[Text section Boundary: Start]
How to cite this URL:
Dogra S, Sarangal R. Pigmentary disorders: An insight. Pigment Int [serial online] 2014 [cited 2019 Sep 15];1:5-7. Available from: http://www.pigmentinternational.com/text.asp?2014/1/1/5/135429

The earth counts variegated collection of people with different skin colors. The skin color is one of the most obvious ways in which human races are defined and there are very few things, which are affronted discriminated against than the "discolored skin." In recent years, there have been tremendous strides in research related to biology of melanocytes, clinical aspects and treatment of pigmentary disorders. There are more than 4000 different known diseases of the skin. Many of these disorders are associated with a change in skin color.

The epidemiology of pigmentary disorders varies in different geographical areas of world, skin races and age groups. A study on dermatoses in childhood and adolescence from Northern India, describes 6.9% patients were suffering from pigmentary disorders [1] whereas studies from South India have reported frequency of hypopigmentary [2] and hyperpigmentary [3] disorders among children attending the general outpatient departments as 3.28 and 1.54 per 1000 children, respectively. In a study among the adult population, 10.8% of patients attending dermatology clinic at a hospital in Western India were reported to have pigmentary disorders. [4]

Overall, melasma is the most common pigmentary disorder in India and South-East Asia [5] with prevalence ranging from 0.25% to 4%, respectively. [5],[6],[7] This is followed by the vitiligo with its prevalence ranging between 0.25% and 2.5%. [6],[8] The common hyperpigmentary disorders seen in adults are melasma, Riehl's melanosis, idiopathic guttate and confluent hypermelanosis, postinflammatory melanosis, lichen amyloidosis, nevus of Ota, lichen planus. The common hypopigmentary disorders in adulthood are vitiligo, pityriasis versicolor, hypopigmented leprosy, nevus achromicus and albinism. [6] The most common hypopigmentary disorders described in childhood are pityriasis alba, vitiligo, leprosy, nevus de-pigmentosus and pityriasis versicolor, [2] whereas common hyperpigmentary disorders in this age group are cafe-au-lait macules, postinflammatory hyperpigmentation, congenital melanocytic nevi, pigmentary mosaicism, lichen planus and Mongolian spots. [3]

The constitutive pigmentation (phenotype) of skin, hair and eyes is due to genetic factors and depend primarily on the functions of melanocytes and the cellular interactions between epidermal-melanin unit. In human skin, melanocytes are localized at the dermo-epidermal junction in a characteristic regularly dispersed pattern. Each melanocyte at the basal layer of the epidermis is functionally connected to underlying fibroblasts in the dermis and to keratinocytes in the overlying epidermis. These three types of cells are highly interactive and communicate with each other via secreted factors and their receptors and via cell/cell contacts to regulate the function and phenotype of the skin. The genotypes of melanocytes determine the quantity and type of melanosomes that are transferred to surrounding keratinocytes. The keratinocytes also have some control over melanosomal transfer and this is by protease activated receptors-2, located on the surface of keratinocytes. These receptors alter the capacity of keratinocytes to ingest melanosomes. Besides the genetic make-up, the racial and ethnic differences in skin color depend upon other intrinsic and extrinsic factors (facultative pigmentation). These are endocrine factors such as estrogen, α-melanocyte-stimulating hormone, adrenocorticotropic hormone, paracrine and autocrine factors, the ultraviolet radiation (UV-R) exposure, vitamin D, all these factors enhance melanogenesis. [9] Eighty percent of the world's population consists of individuals with pigmented skin. Expression of this receptor is constitutively higher in darker skin and is also up regulated by UV-R. [9]

All disorders of pigmentation revolve around the pathologies either in melanocytes or in the process of melanisation. These pathologies can be inherited or acquired manifesting locally or diffuse. Disorders of pigmentation can result from abnormal migration of melanocytes from the neural crest to the skin during embryogenesis. Apart from it, impairment of melanosome transfer to the surrounding keratinocytes, an alteration in melanin synthesis and a defective degradation or removal of melanin may lead to abnormal skin pigmentation. Immunologic or toxic mediated destructions of melanocytes are also a cause for pigmentation disorders.
[Text section Boundary: End]
[Source material Boundary: Start]
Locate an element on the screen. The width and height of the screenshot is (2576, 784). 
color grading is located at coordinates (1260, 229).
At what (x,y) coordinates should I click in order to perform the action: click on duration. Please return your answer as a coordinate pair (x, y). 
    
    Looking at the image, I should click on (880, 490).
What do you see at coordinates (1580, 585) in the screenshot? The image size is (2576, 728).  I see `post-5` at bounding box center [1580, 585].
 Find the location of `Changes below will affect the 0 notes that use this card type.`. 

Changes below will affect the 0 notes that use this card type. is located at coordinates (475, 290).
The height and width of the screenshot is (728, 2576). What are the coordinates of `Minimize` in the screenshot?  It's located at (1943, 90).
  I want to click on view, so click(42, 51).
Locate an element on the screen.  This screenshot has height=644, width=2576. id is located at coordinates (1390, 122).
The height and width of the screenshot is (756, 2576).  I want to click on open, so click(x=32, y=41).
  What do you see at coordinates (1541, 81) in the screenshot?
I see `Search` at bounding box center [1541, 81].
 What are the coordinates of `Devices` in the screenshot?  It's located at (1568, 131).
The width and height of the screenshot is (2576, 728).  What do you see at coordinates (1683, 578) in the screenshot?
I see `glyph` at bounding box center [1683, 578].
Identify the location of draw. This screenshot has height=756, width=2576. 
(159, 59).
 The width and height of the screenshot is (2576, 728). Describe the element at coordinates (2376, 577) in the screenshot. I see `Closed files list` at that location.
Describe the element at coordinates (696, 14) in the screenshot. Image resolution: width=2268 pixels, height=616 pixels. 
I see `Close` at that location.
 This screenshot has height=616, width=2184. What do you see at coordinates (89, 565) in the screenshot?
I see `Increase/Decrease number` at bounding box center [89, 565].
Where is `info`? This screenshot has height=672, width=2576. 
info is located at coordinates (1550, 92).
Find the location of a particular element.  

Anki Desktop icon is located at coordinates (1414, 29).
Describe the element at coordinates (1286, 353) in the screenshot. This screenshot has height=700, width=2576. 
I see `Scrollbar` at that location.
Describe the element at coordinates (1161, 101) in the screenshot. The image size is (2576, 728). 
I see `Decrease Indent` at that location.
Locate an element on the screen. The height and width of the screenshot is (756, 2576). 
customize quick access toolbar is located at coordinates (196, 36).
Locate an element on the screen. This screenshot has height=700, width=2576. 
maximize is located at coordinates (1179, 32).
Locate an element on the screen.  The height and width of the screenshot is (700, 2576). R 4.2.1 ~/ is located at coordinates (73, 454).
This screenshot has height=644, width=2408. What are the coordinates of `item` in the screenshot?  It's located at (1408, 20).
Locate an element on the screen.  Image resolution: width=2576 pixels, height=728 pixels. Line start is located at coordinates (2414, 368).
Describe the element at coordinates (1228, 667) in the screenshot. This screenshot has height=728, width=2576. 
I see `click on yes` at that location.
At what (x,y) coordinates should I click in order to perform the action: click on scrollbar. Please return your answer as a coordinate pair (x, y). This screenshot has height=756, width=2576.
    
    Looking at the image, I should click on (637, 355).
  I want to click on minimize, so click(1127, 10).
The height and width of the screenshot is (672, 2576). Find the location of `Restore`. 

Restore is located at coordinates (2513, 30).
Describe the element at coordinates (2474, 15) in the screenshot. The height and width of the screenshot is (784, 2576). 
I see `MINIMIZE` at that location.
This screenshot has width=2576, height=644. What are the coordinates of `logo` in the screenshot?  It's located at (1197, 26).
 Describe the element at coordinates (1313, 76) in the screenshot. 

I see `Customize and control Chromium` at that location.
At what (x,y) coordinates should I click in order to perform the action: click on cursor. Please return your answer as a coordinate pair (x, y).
[Source material Boundary: End]
■ **Your instructions**:
In the text on pigmentary disorders, where in human skin are melanocytes localized?

■ **Answer section**:
At the dermo-epidermal junction, in a characteristic regularly dispersed pattern.